Book Notice: Daniel Hawk on the Book of Ruth

Book Notice: Daniel Hawk on the Book of Ruth August 19, 2016

L. Daniel Hawk

Ruth 
Apollos Old Testament Commentary.
Downers Grove, IVP, 2015.
Available at Amazon.com

By Jill Firth

L. Daniel Hawk (PhD, Emory University) is professor of Old Testament and Hebrew at Ashland Theological Seminary in Ashland, Ohio and an ordained minister in the United Methodist Church. His work on narrative and identity formation includes Evangelical Postcolonial Conversations (as co-editor and contributor), Joshua in Berit Olam and Joshua in 3-D, which engages with the American master narrative of Manifest Destiny and reflects on the relationship between conquest and westward expansion.

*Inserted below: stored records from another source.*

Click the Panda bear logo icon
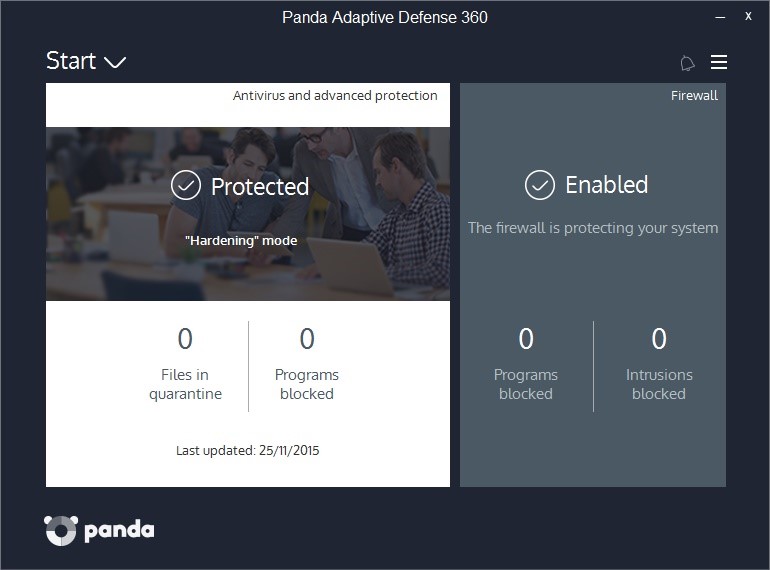 (x=61, y=530)
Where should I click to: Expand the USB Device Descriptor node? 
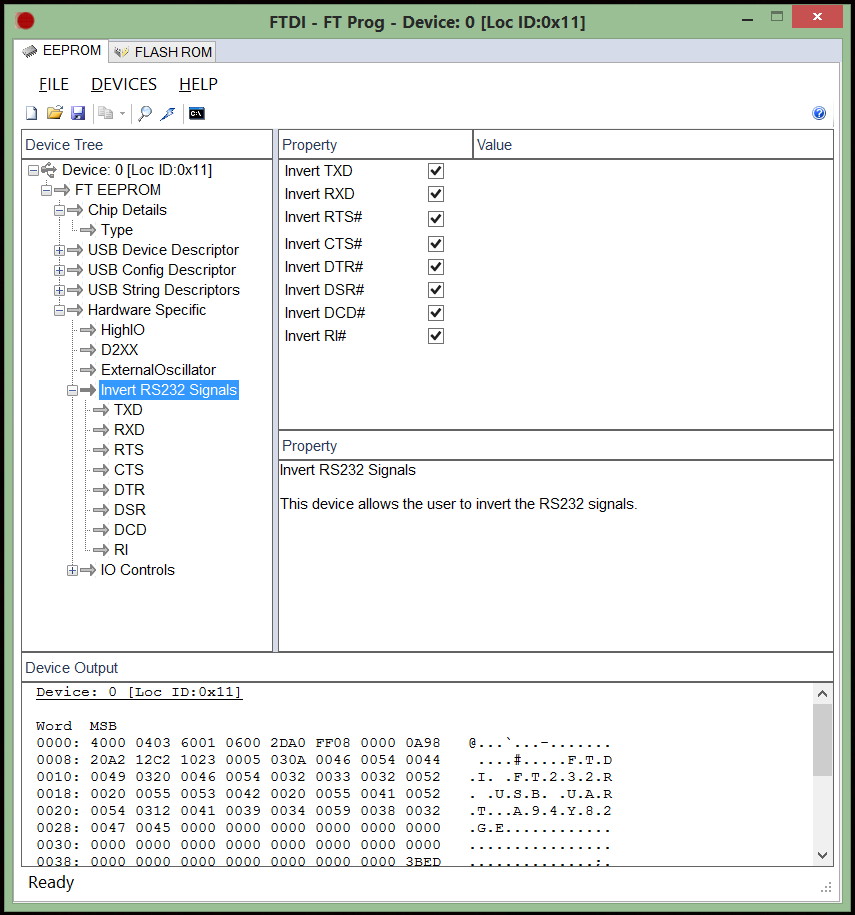coord(59,250)
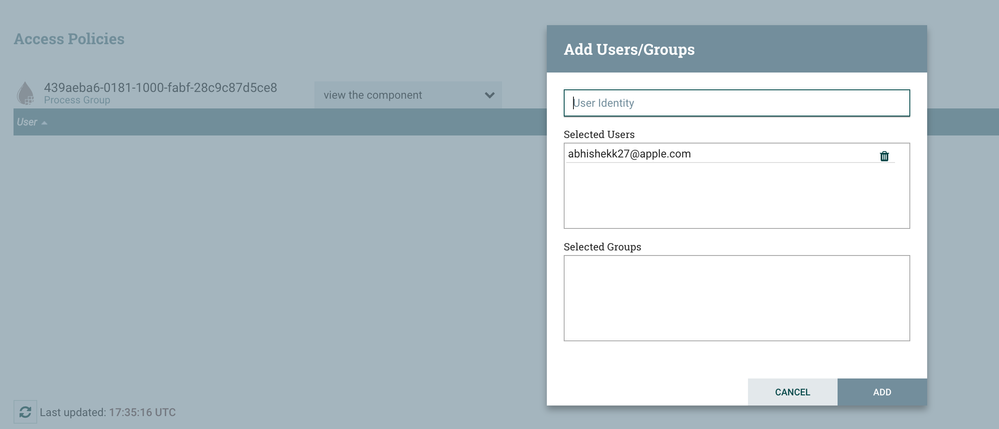
Task: Click the Access Policies heading
Action: tap(69, 39)
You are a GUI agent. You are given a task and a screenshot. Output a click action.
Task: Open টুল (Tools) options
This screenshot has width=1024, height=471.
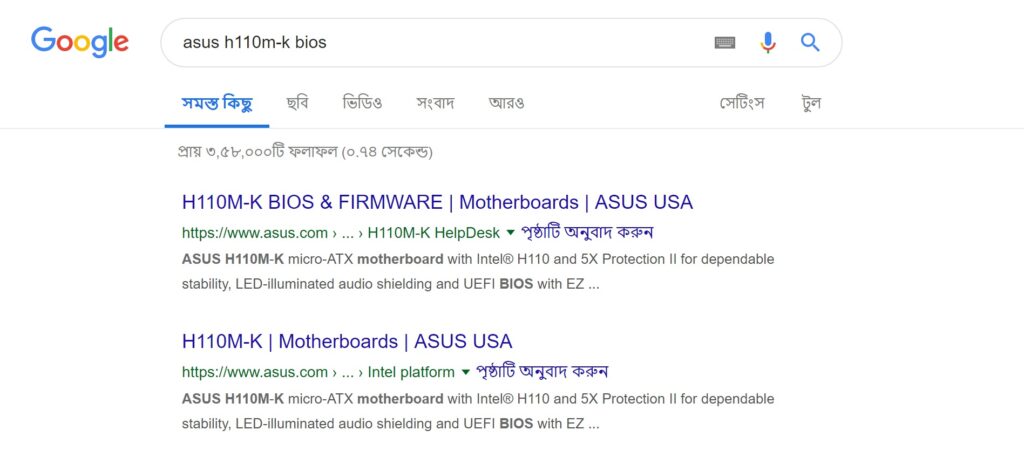pyautogui.click(x=811, y=103)
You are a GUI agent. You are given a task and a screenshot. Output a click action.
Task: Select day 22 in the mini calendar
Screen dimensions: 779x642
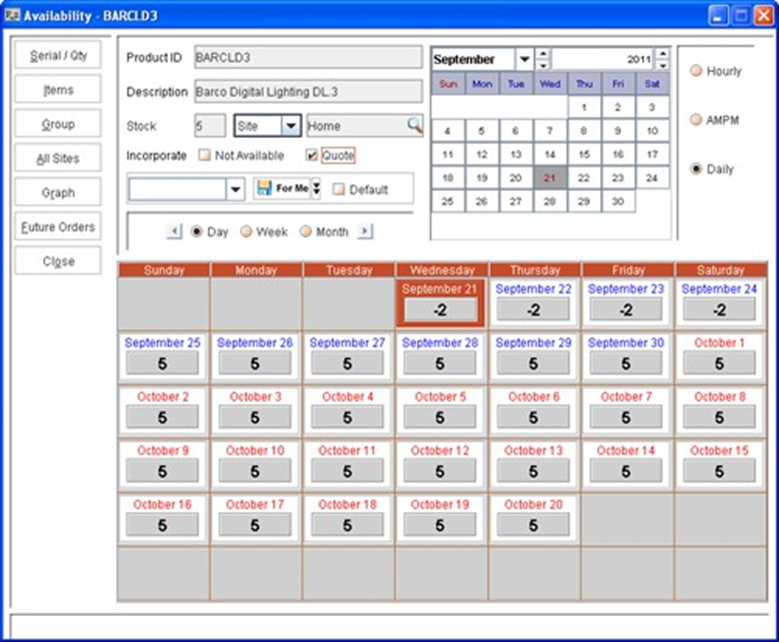pos(584,177)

Hawk is interested in ethnicity and collective identity in Ruth. Ruth, Naomi and Boaz occupy different positions in the social setting in gender, ethnicity and status. Ruth’s Moabite ethnicity ‘drives the plot.’ The story addresses the question of the place of outsiders in the nation of Israel. The narrative grapples with the place of a foreigner among the Israelites. The book of Ruth turns antagonism against Moabites on its head, as Deuteronomy’s rejection of the Moabites (Deut. 23.3-6) is addressed in the scene where Ruth goes to the threshing floor by night. Evoking the feared image of a sexual approach by a Moabite woman to an Israelite, the scene leads to devotion and incorporation into the Israelite community and the establishment of the Davidic monarchy.

Ruth focuses on human agency and the hiddenness of God. Ruth portrays God as responding to human acts of faithfulness, rather than causing them, as in the patriarchal narratives. The author discusses various views of the date of composition of Ruth, but joins other recent commentators in locating Ruth in the Persian period, as a response to Ezra and Nehemiah’s marriage reforms.

This commentary engages with recent insights into historiography and the role of collective memory. Each section includes a translation of the Hebrew text, an examination of form and structure, a detailed exegesis and an exposition within the framework of Biblical theology. Additional resources for navigating the commentary include author and subject indexes, a Scripture index and a bibliography. Written in a scholarly but accessible style, it will be valuable for students, pastors and scholars and all who wish to understand and apply the Book of Ruth.

Jill Firth lectures in Hebrew and Old Testament at Ridley College in Melbourne.